Bir çiftlik evi, ovanın tam ortasında, küçük, rustik ve aslında sofistike bir yer; bembeyaz badanası, eskimiş ahşap payandası, yemyeşil çamlarla çevrili bahçesi ve rengârenk çiçeklere bezenmiş iç bahçesi. İki tarafı bembeyaz pamuk tarlası, saflık ve sükûnetin simgesi beyazlık ile maviliğin üstüne şekilden şekle bürünen beyaz bulutların kaydığı bir gökyüzü…
Kabarık kaz tüyü yastıklara baş koymak ve ardından baykuş sesleri ile uyanmak, sabahın dördüne veyahut beşine. İlk ışıkları iliklerinize çekerek nefes almak ve doğanın sessizliği ile baş başa sanırken, horozun vakitsiz ötüşü ile bir daha uyanmak.
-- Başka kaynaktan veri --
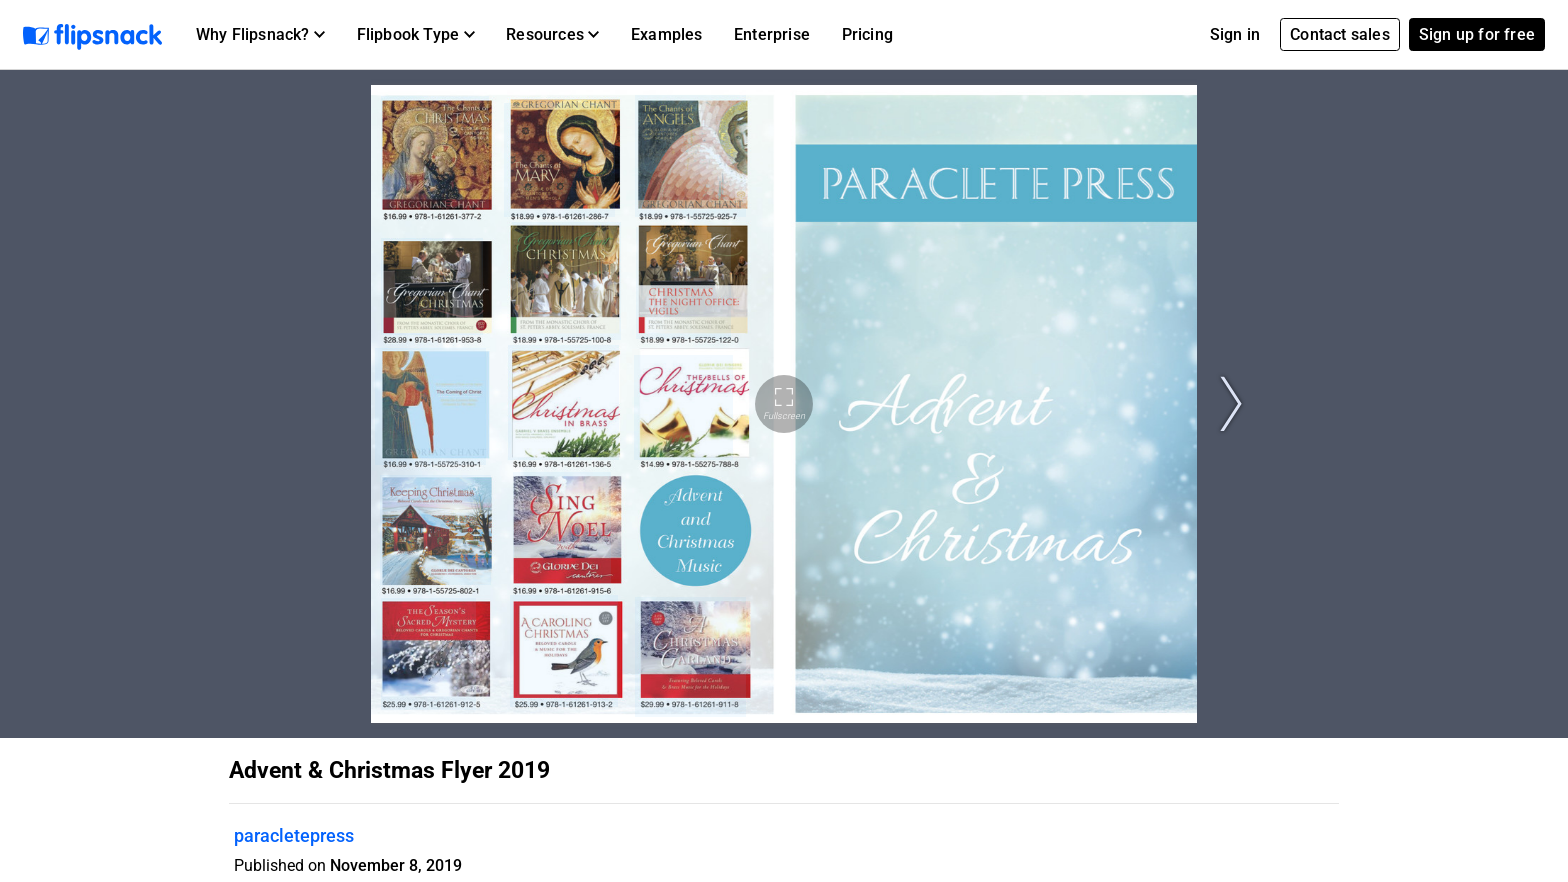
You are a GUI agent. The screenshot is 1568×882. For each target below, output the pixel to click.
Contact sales (1340, 34)
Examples (667, 34)
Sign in (1235, 34)
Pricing (867, 34)
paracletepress (294, 835)
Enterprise (772, 34)
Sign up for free (1477, 34)
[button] (260, 35)
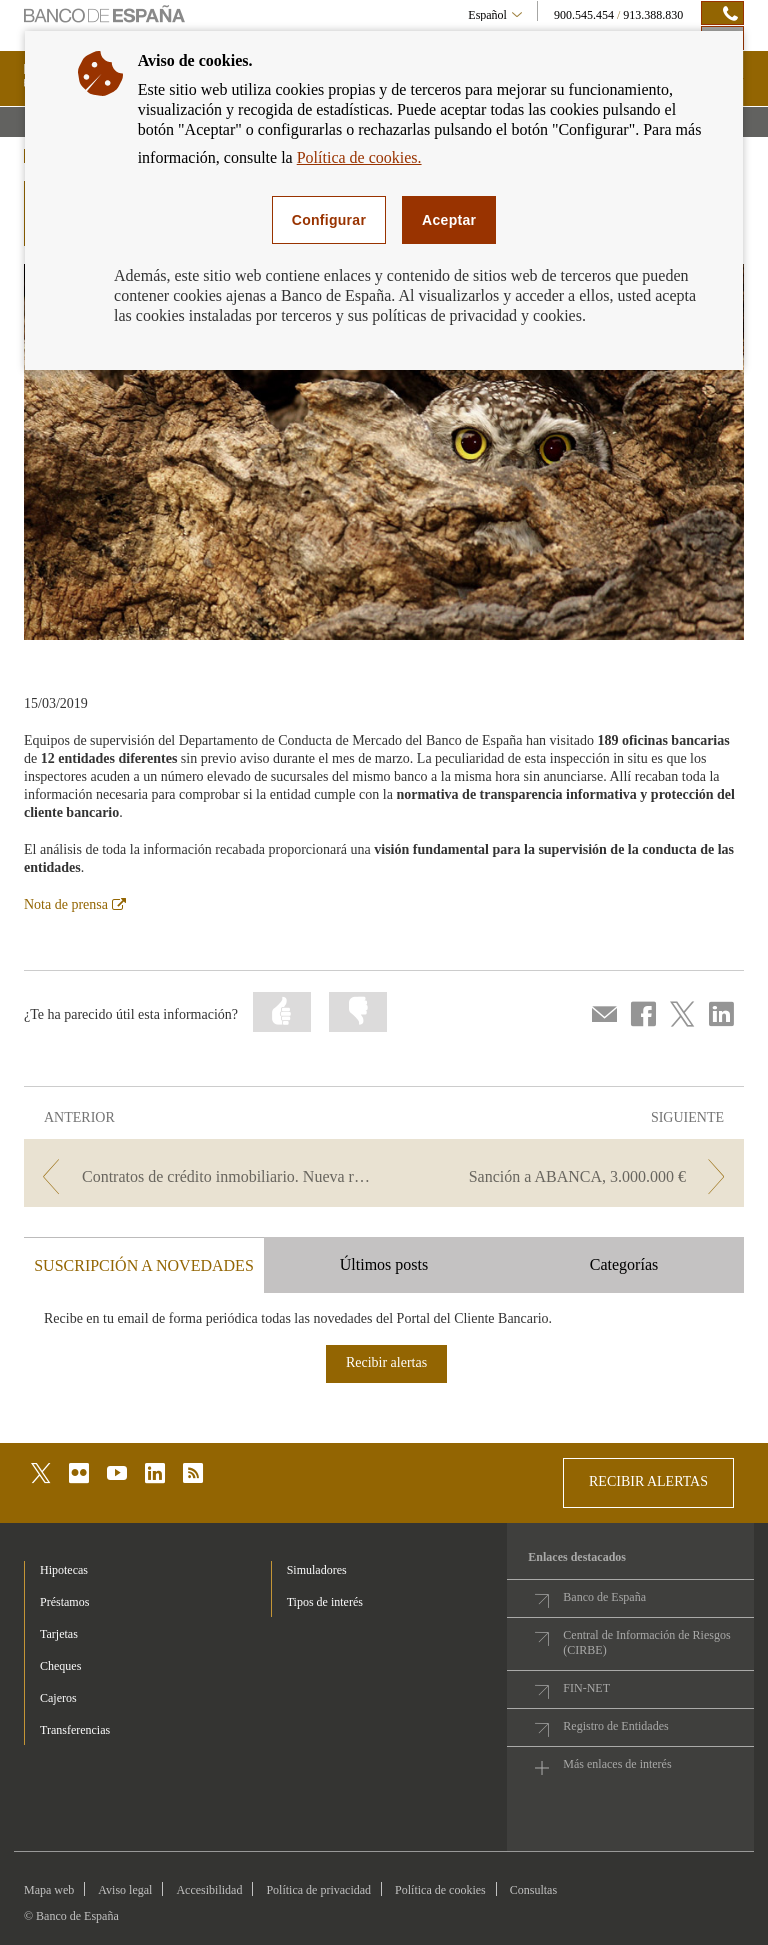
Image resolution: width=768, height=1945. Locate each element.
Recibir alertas (386, 1362)
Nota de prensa (75, 904)
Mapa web (49, 1890)
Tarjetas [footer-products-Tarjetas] (59, 1634)
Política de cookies (440, 1890)
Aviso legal (125, 1890)
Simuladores (317, 1570)
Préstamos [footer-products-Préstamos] (64, 1602)
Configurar (329, 220)
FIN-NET (586, 1688)
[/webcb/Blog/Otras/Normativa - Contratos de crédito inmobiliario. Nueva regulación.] (202, 1176)
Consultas (533, 1890)
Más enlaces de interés (617, 1764)
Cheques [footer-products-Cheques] (60, 1666)
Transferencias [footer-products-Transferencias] (75, 1730)
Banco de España (604, 1597)
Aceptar (449, 220)
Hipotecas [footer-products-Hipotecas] (64, 1570)
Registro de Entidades (615, 1726)
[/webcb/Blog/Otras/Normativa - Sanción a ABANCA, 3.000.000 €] (566, 1176)
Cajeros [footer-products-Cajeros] (58, 1698)
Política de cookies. (359, 157)
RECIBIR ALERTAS (648, 1481)
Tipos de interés (325, 1602)
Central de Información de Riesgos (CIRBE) (646, 1642)
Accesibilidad (209, 1890)
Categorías (624, 1264)
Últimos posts (384, 1264)
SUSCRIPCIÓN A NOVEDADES (144, 1265)
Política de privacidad (318, 1890)
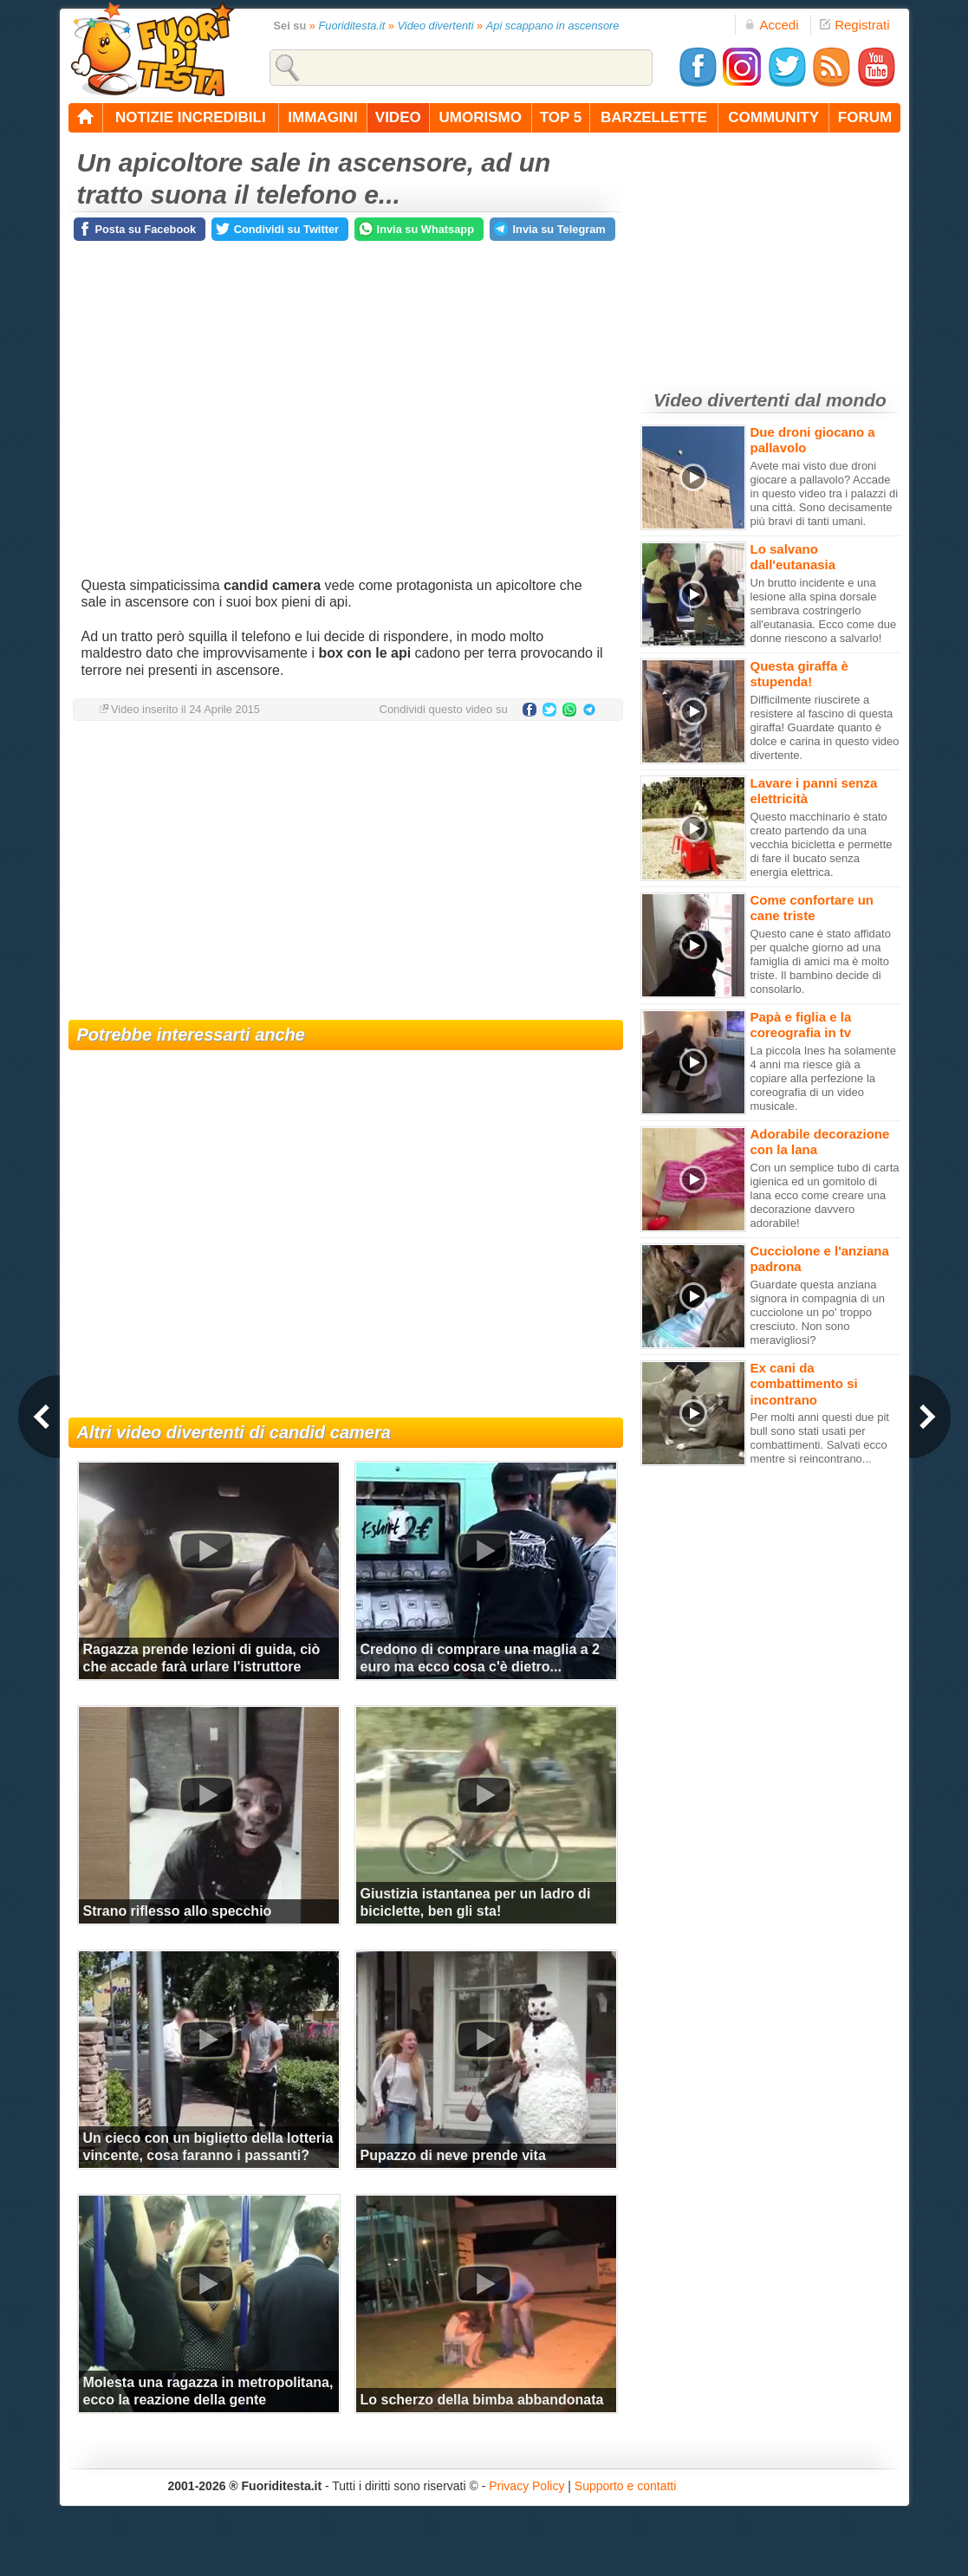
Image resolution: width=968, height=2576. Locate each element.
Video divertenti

Traktörün horultusu ile gürleyen, artezyen kuyusundan fışkıran, suyun soğuk sesini duymak ve hatta yüzünüzü o su ile yıkamayı tercih ederek; yüzünüze çarpan buz gibi su taneciklerinin batırdığı iğnelerle bir daha uyanmak. Tavukların arasına dalarak, biraz sonra midenize inecek daha soğumamış yumurtaları toplamak, pamuk tarlalarında toplayacağınız beyazlıkları elinizde hissetmek, kazları kızdırarak peşinizden koşturmak ve daha neler yapmak.
Aslında saflık ve sükûnette, çocukken attığımız her adım trajik bir önem taşıyordu; sonra aynı yelpaze iç dünyalarımıza taşınırken, siyah ve beyaz hamlelerle büyüyen hacmimizi çarpıcı hale getiriyordu. Bunun başlıca nedeni, renk yelpazemiz; siyah, beyaz ve arada yansıyan bilumum renkler. İşin içine karıştırdığımız başka renklerle birbirine giren her şey; saflık, sükûnet, siyah, beyaz ve diğer renklerle eskiyen hayatlar…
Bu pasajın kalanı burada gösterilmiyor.